The villains never used Wish or Miracle, since the campaigns never went above 15th level. I sort of took pride in the fact that my BBEG wizard was the same level as the PCs but was optimized enough to take them all on in a fight. :smallamused:

Dimers
2010-01-16, 03:22 AM
I saw it in a book once ... I think Flint the King, one of the bazillion Dragonlance titles. The BBEG used a scroll of wish to try to get the girl. Too bad for him, he worded it with the incorrect assumption that she was dead and had to be returned to life, so he got diddly. So, yeah, just about as effective for BBEG as it would be for a PC. :smallamused:

PhoenixRivers
2010-01-16, 03:44 AM
Yeah, I've used BBEG wishes/miracles. I tend to stick to "safe usages" of wish, the same I allow my players.

Justin B.
2010-01-16, 05:18 AM
I don't use Wish as a spell. A "wish" is something special, and is generally given out by a very powerful magic. In game, this is more accurately represented by powerful magics that players would abuse and NPCs would only give out sparingly.

If the Genie grants a wish, he might be casting a series of lower level spells to gain some effect, or he might be casting a custom spell that none of the PC's have access to. A "wish" spell just makes the whole thing too... mechanized, I guess.

Seatbelt
2010-01-16, 05:25 AM
I had a wizard use lesser wish to gain spell resistance

The White Knight
2010-01-16, 07:59 AM
I want to implement a BBEG someday who habitually planar binds noble djinn to abuse their granted wishes (maybe even originally with good intentions), only to find the repercussions (via either outsider enmity or universal backlash from the wishes themselves) so severe that he continues to do so, chasing his (the world's?) losses and causing the a perpetual descent into chaos.

Longcat
2010-01-16, 08:16 AM
I tend to use it rather frequently on high-level BBEGs. Gotta love the lack of somatic components.

Gamerlord
2010-01-16, 08:18 AM
One BBEG once wished the characters into the past, hoping that once they get there, they mess something up and make him the god-emperor of the planarverse.

They did :smallbiggrin: .

Pyro_Azer
2010-01-16, 08:57 AM
I have had multiple bbegs use wish to increase their ability scores.

onthetown
2010-01-16, 09:54 AM
I once got a Ring of Three Wishes.
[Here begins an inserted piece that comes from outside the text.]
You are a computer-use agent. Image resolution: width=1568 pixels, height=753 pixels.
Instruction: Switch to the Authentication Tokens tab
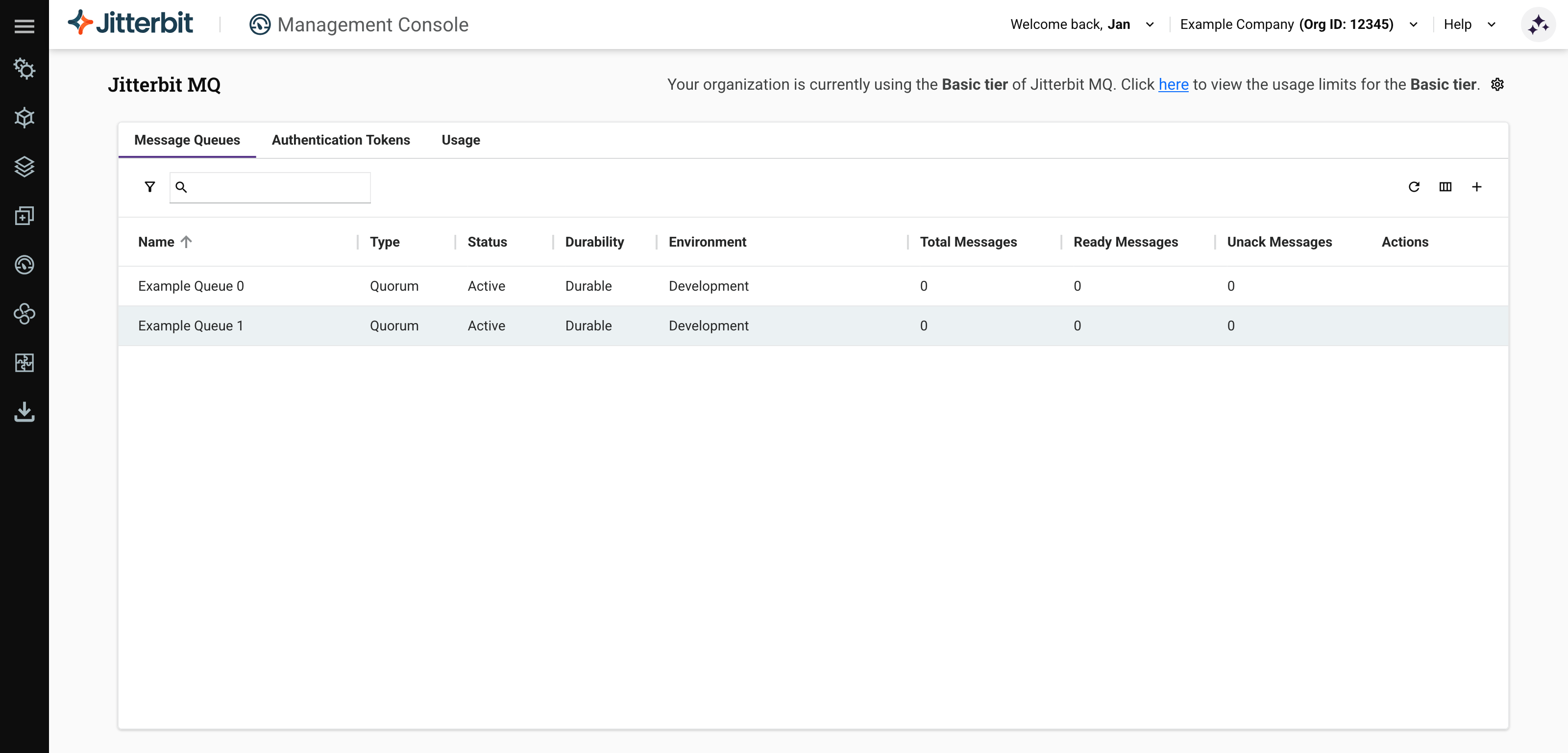coord(340,140)
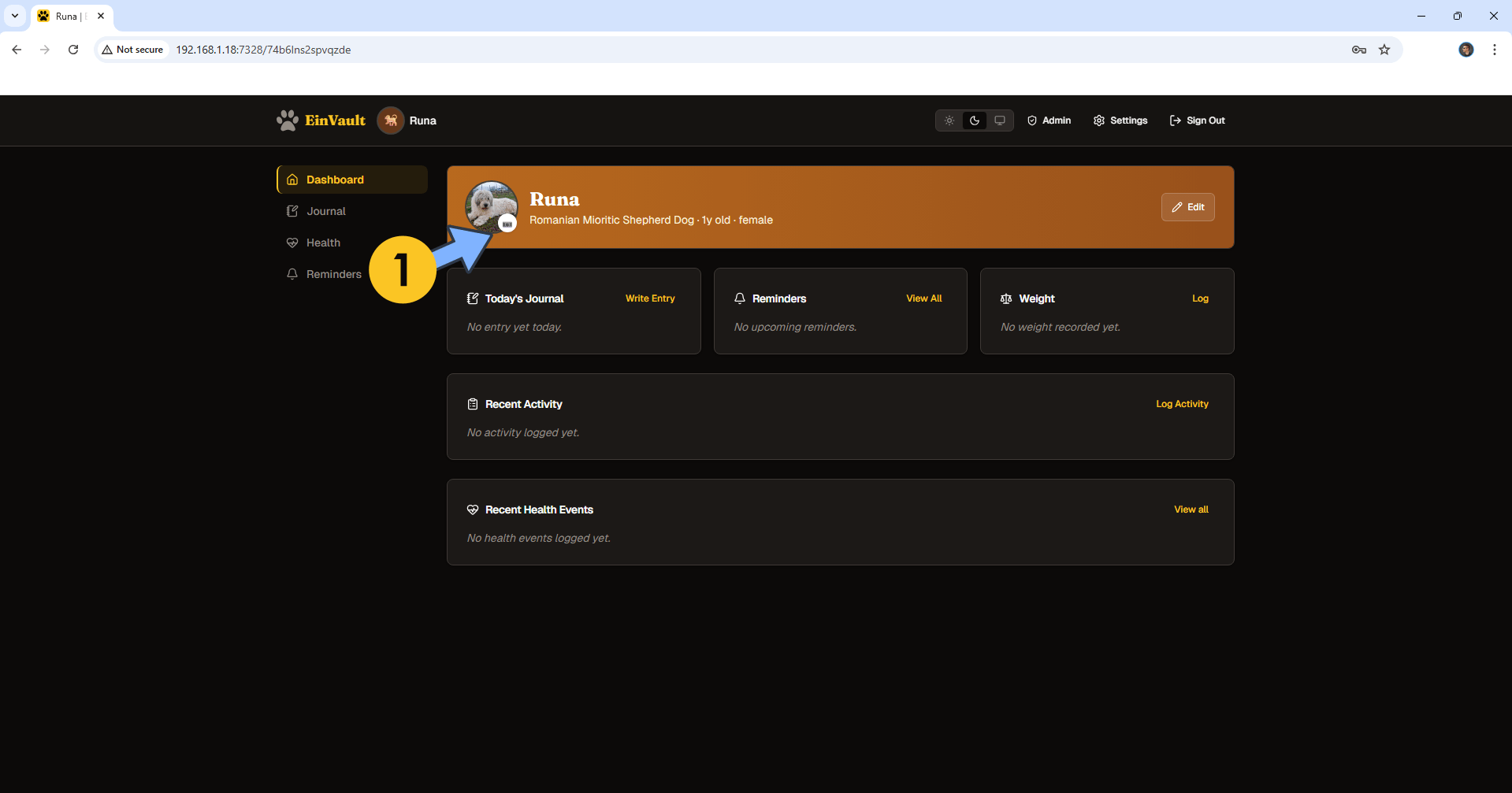
Task: Click the Write Entry link
Action: click(650, 298)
I was at a total loss of what to do with it, since my character was rich, happy, and a lot of things had already been resolved in the campaign.

I've never seen a BBEG use Wish before, though.

illyrus
2010-01-16, 02:14 PM
Short answer: Yes to raise a PC mid combat

Long answer:
In the last game I ran one PC wrote about how his character was looking for his long lost sister. I made her into one of the potential BBEGs (necromancer) for the campaign and had a rule that she stayed his level or one level higher so she with a few lower level allies and undead from animate dead would be a decent but not overwhelming threat. The PC learned who she was and went to meet her by himself. The big issue for him to overcome was she was not a trustworthy individual due to her background (the same could be said for him). In a moment of insight the PC said "Ok, I'll prove to you I'm trustworthy, go ahead and dominate me and see for yourself that you can trust me, I won't resist."
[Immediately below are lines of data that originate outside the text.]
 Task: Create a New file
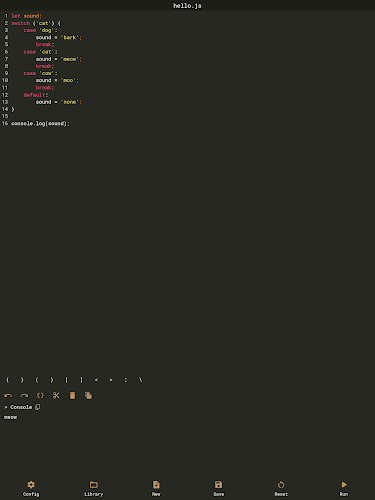pos(156,488)
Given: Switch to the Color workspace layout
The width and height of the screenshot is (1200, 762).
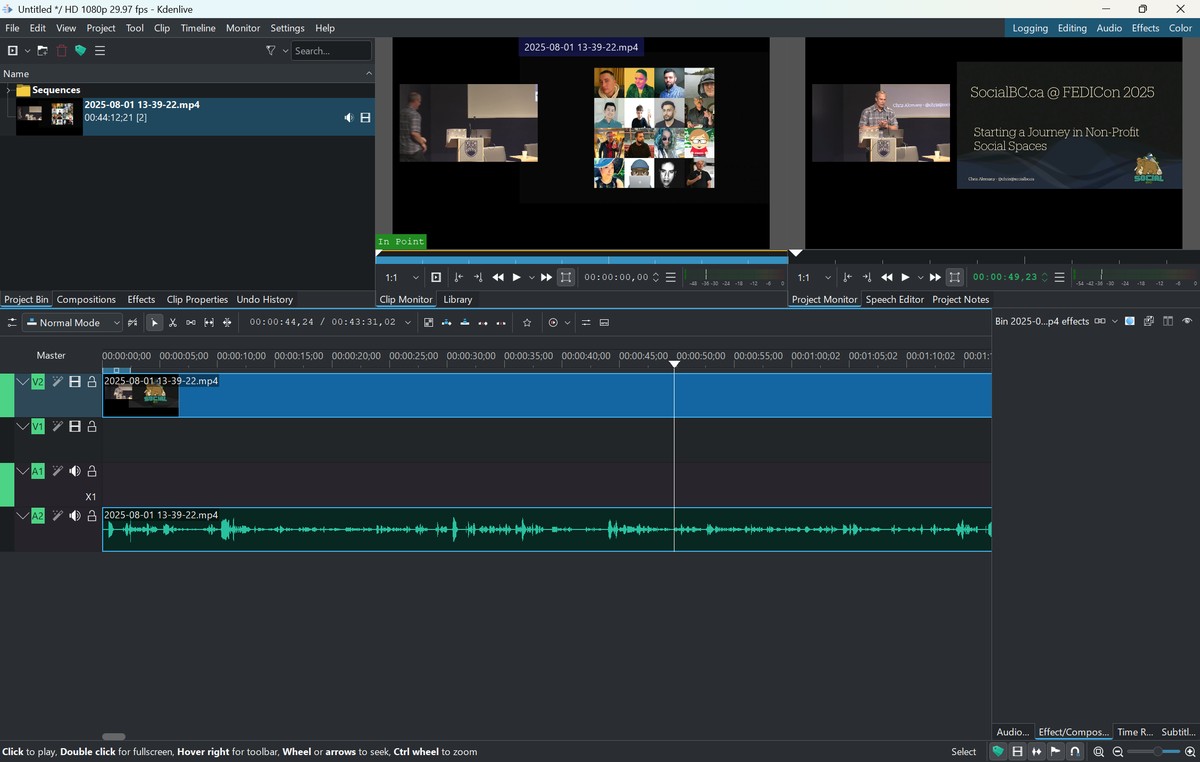Looking at the screenshot, I should pyautogui.click(x=1180, y=28).
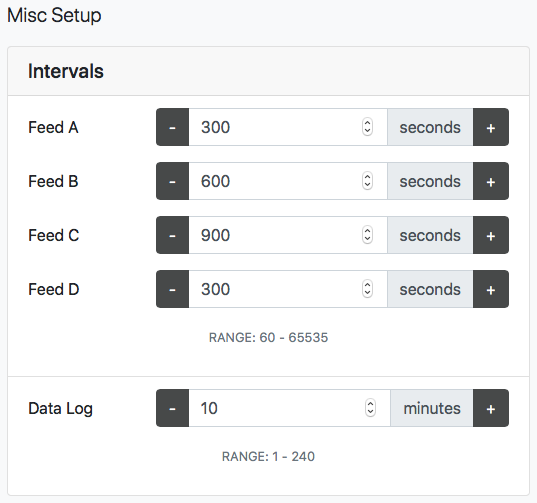
Task: Increase Feed A interval with plus button
Action: pos(491,127)
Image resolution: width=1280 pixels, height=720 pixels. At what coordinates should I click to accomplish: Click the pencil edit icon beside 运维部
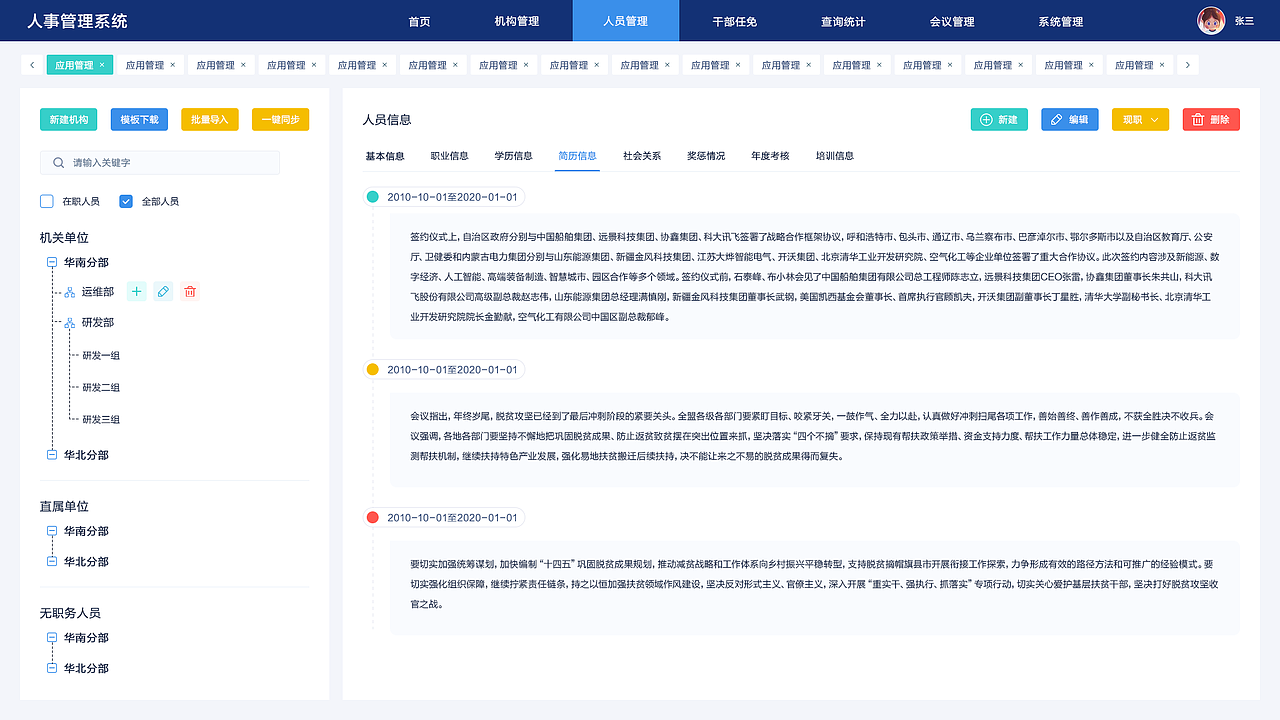(x=163, y=291)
I was very surprised by his thought process and let it work (in my mind it was a very chancy but effective plan). While it was far from a super touching reunion, that act plus what he said caused his character to go from "blood relation that will probably betray me" to "person I hold more dear than anyone else past myself". Three times in the campaign when they knew they were going to be entering into a tough situation they called on her to aid them. As a DM I even offered for the player of the brother to manage her character for combat to prevent her from possibly stealing the spotlight as an NPC. The player refused as he didn't like to manage spellcasting. The last time they called on her the brother PC was killed and she used wish to bring him back to life mid combat.